Regardless, Princess Alix and Grand Duke Nicholas fell in love.
Tsar Alexander III later changed his mind, as his health began to fail.
Alix did not like the fact that she had to renounce her Lutheran faith, but she did love Nicholas, and wanted desperately to marry him.
The Russian Tsarina, by law, had to be an Orthodox.
Alix changed her faith, and in time became a strong convert to Orthodoxy.
Princess Alix took on a new name, Alexandra Feodorovna, and left her old life behind.
With her conversion, Alix and Nicholas became engaged in April 1894.
Alexander III died of kidney failure aged 49, on 1st November 1894.
Nicholas unwittingly became Tsar of Russia, at the age of twenty-six.
The new Tsar Nicholas married his beloved Alix, two weeks after the death of his father, on the 14th November 1894.
Nicholas wasn’t ready to take responsibility for Europe’s largest country, which was also filled with ongoing unrest.
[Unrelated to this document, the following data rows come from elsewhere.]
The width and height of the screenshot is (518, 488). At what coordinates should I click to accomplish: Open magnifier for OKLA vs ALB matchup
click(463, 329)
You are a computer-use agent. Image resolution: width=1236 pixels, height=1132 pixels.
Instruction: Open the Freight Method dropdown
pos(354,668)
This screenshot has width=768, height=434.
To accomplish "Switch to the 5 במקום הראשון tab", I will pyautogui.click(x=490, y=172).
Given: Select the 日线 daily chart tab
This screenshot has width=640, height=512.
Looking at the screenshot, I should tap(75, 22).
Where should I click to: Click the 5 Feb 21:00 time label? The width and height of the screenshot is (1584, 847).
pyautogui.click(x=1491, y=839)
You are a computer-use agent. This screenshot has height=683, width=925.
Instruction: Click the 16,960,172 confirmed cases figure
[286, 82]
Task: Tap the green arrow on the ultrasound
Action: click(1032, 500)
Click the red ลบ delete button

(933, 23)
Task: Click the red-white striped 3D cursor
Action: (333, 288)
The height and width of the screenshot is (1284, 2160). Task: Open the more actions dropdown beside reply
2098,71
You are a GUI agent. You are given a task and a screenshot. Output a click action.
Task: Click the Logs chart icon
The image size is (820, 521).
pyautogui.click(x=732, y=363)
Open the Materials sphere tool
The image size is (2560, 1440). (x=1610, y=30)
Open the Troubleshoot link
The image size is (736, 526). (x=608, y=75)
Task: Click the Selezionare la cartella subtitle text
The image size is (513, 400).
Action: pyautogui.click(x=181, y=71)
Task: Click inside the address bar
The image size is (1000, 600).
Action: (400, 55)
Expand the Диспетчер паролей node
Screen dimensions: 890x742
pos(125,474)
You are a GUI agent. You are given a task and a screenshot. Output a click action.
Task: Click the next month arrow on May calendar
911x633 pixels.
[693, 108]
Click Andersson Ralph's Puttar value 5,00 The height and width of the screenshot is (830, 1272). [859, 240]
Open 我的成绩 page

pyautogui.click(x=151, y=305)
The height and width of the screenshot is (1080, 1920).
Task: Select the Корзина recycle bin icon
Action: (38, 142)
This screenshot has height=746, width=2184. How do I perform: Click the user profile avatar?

Alix was only 22 and she had no clue how to run affairs of state.
Nicholas came to power when peasants were poor and half of the country’s 150 million residents were considered ethnic minorities.
The two certainly had their work cut out for them.
The couple’s coronation as leaders didn’t occur until 1896.
The coronation of the new Tsar and his wife boded ill for their reign.
The day started out cheery enough.
Alix wore an opulent dress filled with diamonds and pearls.
The feast that celebrated the coronation was set up at Khodynka Field about five miles outside of Moscow.
As people sat down to enjoy the dinner, the field collapsed because it was covered with ditches and trenches left over from military drills.
A total of 1,300 people died.
Alix and Nicholas, were very much in love, and devoted to each other.
They were extremely close, and Nicholas relied on Alix for everything.
The couple would go on to have five children –
Olga, Tatiana, Maria, Anastasia, and finally a son and heir Alexei Nikolaevich – who would be the last Tsesarevich.
Alix was an unusually hands-on mother, and she insisted on breastfeeding all her babies.
Almost as soon as her beloved baby boy Alexei was born, Alix realized the horrific truth.
The baby had hemophilia, her family’s cursed disease.
Alix knew the illness’s dangers well, it had already killed her brother and her uncle, and she was wracked with grief and guilt.
Some even claimed she had a mental breakdown.
After 1905, the royal family became friends with Grigori Rasputin, who claimed he could treat Alexei.